転塾した塾でも、来夢さんは決して成績がよいほうではなかった。しかし、ここには仲間がいた。「ずっこけ3人組」。塾の先生からそう名付けられた3人は、いずれも似たような成績だった。
愛嬌たっぷりにそう呼んで目をかけてくれる先生。熱心な指導は続いたが、成績はあまり伸びず、最高でも偏差値40がやっとだった。「毎日やっているのになんで成績があがらないの!」自分に対するいらだちや、やるせなさからなのか、来夢さんは塾に行くことを考えると、吐き気をもよおすようになった。そしてある日、来夢さんは逃亡した。
自宅の電話が鳴ったのは、夕方のことだった。「来夢さん、塾に来ていません」。先生の言葉に美佐子さんは青ざめた。塾に行くと言って出た来夢さんが、突然いなくなったのだ。
「あんたは今ならまだ間に合うんだよ」
近所を探したが見つからない。部屋を見ると、パジャマがないことに気がついた。一体どこへ行ったのか。携帯電話にかけても一向に出てくれない。携帯電話をなくした時に使う機能を使って居場所を探すと、表示されたのはなんと新宿駅だった。

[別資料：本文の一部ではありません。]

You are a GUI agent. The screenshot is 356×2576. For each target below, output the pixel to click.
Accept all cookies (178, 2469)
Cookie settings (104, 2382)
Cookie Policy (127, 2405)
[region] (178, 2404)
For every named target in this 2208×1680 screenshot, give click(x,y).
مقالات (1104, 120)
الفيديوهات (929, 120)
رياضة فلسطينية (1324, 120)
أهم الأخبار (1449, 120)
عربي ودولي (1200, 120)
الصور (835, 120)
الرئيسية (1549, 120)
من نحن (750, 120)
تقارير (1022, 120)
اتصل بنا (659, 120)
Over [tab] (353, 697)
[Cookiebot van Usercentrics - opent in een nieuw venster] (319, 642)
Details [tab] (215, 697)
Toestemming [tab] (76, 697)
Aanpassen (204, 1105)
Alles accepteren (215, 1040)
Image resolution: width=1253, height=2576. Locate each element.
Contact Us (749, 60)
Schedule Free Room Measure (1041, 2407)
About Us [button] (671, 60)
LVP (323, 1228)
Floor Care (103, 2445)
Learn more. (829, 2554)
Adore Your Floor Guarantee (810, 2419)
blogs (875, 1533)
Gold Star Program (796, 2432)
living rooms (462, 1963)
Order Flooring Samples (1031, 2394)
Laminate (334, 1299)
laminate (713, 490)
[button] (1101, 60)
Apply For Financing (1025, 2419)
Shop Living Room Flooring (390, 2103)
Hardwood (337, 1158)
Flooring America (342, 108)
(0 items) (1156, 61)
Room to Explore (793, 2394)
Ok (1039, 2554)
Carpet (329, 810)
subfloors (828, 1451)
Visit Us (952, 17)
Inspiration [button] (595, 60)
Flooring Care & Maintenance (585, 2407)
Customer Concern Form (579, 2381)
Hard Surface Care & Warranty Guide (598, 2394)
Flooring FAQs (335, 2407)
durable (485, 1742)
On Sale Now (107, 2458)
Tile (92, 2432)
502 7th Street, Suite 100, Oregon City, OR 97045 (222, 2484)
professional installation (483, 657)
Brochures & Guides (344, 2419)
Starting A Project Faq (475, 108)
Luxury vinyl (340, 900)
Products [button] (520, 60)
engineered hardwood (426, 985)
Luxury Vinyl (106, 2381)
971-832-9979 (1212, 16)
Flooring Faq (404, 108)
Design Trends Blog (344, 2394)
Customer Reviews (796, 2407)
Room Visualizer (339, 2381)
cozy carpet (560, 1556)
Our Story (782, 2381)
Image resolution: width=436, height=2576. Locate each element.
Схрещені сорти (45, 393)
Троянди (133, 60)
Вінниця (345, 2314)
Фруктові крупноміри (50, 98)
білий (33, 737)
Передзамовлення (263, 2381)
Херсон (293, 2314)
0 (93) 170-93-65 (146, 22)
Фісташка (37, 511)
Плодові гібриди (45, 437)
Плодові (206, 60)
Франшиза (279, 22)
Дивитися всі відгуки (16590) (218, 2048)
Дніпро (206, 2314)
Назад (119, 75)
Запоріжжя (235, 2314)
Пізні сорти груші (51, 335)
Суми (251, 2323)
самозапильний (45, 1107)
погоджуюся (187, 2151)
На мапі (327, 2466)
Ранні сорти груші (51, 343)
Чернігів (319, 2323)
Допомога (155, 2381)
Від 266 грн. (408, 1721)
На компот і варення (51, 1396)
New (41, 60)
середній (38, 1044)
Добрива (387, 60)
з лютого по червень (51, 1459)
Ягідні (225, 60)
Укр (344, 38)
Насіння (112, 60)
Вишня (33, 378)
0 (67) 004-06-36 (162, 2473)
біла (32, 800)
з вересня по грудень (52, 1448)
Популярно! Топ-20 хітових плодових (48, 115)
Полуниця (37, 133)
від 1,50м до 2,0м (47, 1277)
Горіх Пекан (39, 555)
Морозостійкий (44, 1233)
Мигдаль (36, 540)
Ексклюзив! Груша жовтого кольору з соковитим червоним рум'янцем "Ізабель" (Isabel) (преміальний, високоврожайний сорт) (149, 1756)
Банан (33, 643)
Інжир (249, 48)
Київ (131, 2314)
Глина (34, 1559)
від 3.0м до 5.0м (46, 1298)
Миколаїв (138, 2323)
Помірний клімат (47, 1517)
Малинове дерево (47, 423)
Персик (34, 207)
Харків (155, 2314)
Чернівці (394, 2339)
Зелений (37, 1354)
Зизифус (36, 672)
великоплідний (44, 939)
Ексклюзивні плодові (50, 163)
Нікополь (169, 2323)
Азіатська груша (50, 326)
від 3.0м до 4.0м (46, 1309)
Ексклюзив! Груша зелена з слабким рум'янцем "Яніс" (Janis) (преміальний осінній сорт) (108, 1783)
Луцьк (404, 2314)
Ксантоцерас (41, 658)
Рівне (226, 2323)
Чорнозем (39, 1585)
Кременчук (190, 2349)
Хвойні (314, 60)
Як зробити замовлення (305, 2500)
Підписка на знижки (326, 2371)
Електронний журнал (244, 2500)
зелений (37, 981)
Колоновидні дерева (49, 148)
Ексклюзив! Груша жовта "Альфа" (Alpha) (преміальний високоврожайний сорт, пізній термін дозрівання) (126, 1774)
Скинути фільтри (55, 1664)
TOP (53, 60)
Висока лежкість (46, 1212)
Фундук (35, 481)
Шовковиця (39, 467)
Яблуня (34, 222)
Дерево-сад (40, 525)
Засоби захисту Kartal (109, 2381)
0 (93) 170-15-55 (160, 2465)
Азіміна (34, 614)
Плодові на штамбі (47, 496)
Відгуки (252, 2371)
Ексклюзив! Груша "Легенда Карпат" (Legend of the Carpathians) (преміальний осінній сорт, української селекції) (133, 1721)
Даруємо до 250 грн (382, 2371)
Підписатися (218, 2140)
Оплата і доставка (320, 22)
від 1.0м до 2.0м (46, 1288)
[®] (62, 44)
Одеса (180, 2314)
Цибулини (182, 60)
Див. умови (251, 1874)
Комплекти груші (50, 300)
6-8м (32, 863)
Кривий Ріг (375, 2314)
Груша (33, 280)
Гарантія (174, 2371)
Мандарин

何度も電話をして、やっと娘とつながった。「お母さん、どうすればいい……」。困ったような声が聞こえてきた。
聞くと、埼玉に住む女子大生の従姉妹の家に行こうと、新宿まできたものの、そこからどうやったら行けるのかがわからなくなったということだった。
「とにかく一度、帰っておいで」。無事がわかってほっとした美佐子さんは、優しくそう呼びかけた。そして「そんなに苦しいなら、中学受験、もうやめよう」と伝えた。
帰宅後、落ち込んだ様子の来夢さんを自室に誘ったのは、高校生の姉だった。
「お姉ちゃんは中学受験を頑張らなかったこと、少し後悔しているの。幼なじみの雪ちゃんは、大学付属校に入れたから、大学受験もなく、自由に過ごしているようなの。私はもう、大学受験を考えなくちゃいけなくて、今、すごく苦しい。こんなに苦労するくらいなら、あのとき、もっと本気で勉強して、第一志望校に受かっていたらよかったのにと、何度も思った。あんたは今ならまだ間に合うんだよ。頑張れるんだよ」
涙ながらに話す姉。姉の言葉が来夢さんの心を動かしたのか、翌日からは何もなかったかのように、再び塾に通い始めた。